5, Generation algorithm (generational collector)
One drawback of the stop-and-copy garbage collector is that the collector must replicate all active objects, which increases the latency of the program, which is why the coping algorithm is inefficient. In the program design, there is such a law: most objects exist in a relatively short time, a few of the existence of a long time. Therefore, the generation algorithm divides the heap into two or more, each of which is a generation of objects (generation).
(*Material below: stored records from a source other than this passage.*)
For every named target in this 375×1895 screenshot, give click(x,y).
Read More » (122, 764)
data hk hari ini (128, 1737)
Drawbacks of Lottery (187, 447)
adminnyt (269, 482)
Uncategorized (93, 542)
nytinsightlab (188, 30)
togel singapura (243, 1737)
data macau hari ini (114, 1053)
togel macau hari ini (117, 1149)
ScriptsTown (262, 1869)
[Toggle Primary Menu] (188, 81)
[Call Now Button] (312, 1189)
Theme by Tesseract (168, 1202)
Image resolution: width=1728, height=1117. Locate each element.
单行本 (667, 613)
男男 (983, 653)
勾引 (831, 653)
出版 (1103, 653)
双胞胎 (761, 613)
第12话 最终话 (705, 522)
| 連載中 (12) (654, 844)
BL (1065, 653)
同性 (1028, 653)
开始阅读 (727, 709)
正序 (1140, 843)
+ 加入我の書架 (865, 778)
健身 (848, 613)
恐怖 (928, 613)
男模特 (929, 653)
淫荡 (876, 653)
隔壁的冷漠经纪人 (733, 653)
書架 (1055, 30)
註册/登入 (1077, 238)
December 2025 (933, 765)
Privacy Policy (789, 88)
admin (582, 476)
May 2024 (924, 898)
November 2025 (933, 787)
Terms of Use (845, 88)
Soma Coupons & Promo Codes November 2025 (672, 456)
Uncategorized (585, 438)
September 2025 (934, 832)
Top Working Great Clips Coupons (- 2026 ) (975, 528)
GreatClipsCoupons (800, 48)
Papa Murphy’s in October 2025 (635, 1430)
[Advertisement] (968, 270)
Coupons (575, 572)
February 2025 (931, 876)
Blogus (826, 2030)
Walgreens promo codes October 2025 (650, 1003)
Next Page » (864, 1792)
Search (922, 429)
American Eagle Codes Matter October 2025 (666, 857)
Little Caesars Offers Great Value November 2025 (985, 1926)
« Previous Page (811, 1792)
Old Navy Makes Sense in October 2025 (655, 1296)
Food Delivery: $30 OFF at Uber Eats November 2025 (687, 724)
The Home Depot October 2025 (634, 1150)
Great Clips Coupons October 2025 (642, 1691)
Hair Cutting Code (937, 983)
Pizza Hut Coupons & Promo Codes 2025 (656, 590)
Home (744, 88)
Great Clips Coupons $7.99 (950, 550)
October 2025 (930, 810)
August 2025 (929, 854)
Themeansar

Because most objects exist for a relatively short time, the garbage collector collects the objects from the youngest child heap as the program discards unused objects. After the generational garbage collector runs, the last surviving object moves to the next highest-generation child heap, saving time because the older generation's child heap is not often recycled.
6, Adaptive Algorithm (adaptive Collector)
In certain cases, some garbage collection algorithms are superior to other algorithms. The garbage collector based on the adaptive algorithm monitors the current heap usage and will select the appropriate algorithm for the garbage collector.